La ideología liberal magnifica los derechos en detrimento de las responsabilidades; más la libertad sin verdad que justicia. Se endiosa tanto la libertad y la libre iniciativa, que la sociedad no es más que una suma de individuos, ya no interdependientes, sino sólo asociables por beneficio propio.

Así las cosas, el sufrimiento, el dolor, la enfermedad, la vejez y la muerte, representan una amenaza para el ser humano y suscitan sentimientos y actitudes de miedo, de inseguridad, de confusión, de manipulación y hasta de instrumentalización… por ello se maquillan, se hacen asépticas, se esconden.

Los defensores de la eutanasia esgrimen el derecho de toda persona a la muerte digna, ante una enfermedad incurable y sufrimientos atroces. Y el derecho de cada persona a disponer de su propia vida, en uso de su libertad. Y todo ello desde un clamor social. La ley aprobada, en medio de un apagón democrático sin precedentes, pretende legislar la llamada eutanasia voluntaria; aceptación social y legal que puede traer consigo la eutanasia no voluntaria e incluso impuesta, o la paralización de la investigación bio-médica.

Quienes promueven la eutanasia consideran que el valor de la vida es extrínseco a ella misma y es dado por la salud, los recursos materiales y económicos, ciertos satisfactores o capacidades, cuando no existen estos bienes, se considera que la vida ya no es valiosa ni útil. Parece que la vida vale sólo en función de la «calidad».

En el fondo subyace un problema ético. Se pretende que sólo vivan los «mejores», biológicamente hablando, pero la dignidad humana no depende de bienes, recursos, salud, conducta, sino que es la característica distintiva de toda persona humana, que siempre es fin en sí misma y nunca medio, a la manera kantiana, y que exige y merece respeto. La dignidad humana no es más que el «derecho a tener derechos».

La vida es propiedad de cada persona en cuanto soy responsable de lo que hago de ella. Pero sobre ella pesa una hipoteca social y transpersonal, la otreidad. No es un objeto de uso y por tanto desechable por parte de su «propietario», es llevar a un extremo casi ridículo el mezquino sentido burgués de la propiedad privada. La vida no está a nuestra disposición como si fuera un bien material. Si asimilamos el vivir a los objetos de propiedad, privamos a la vida humana de ese sentido de incondicionalidad que nos hace ser lo que somos. Pero ¿qué sabe la Arrimadas y esos politiquillos ignorantes de incondicionalidades?

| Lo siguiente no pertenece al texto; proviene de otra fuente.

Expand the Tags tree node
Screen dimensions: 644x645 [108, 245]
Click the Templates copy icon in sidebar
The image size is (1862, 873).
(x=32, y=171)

Es cierto que el deseo de morir es, en no pocas ocasiones, resultado de una situación inhumana y socialmente injusta, o de una condición patológica. Los grandes pensadores y científicos nos enseñan que la vida pertenece a esa clase de bienes intocables que no podemos negociar con nadie, ni siquiera con nosotros mismos, se trata del misterio mismo de la existencia y de la dignidad humana.

La aceptación de la eutanasia es un camino falaz al afirmar que podamos morir bien y con dignidad. Creo que aceptar plenamente nuestra condición, nos ayudaría a ser una sociedad más humana. La verdadera piedad y compasión no es la que quita la vida, sino la que la cuida hasta su final personal, social y natural. Una sociedad que legitima la eutanasia está proclamando su ineptitud para ofrecer una respuesta auténticamente humanizadora, es una sociedad fallida, enferma de ideología.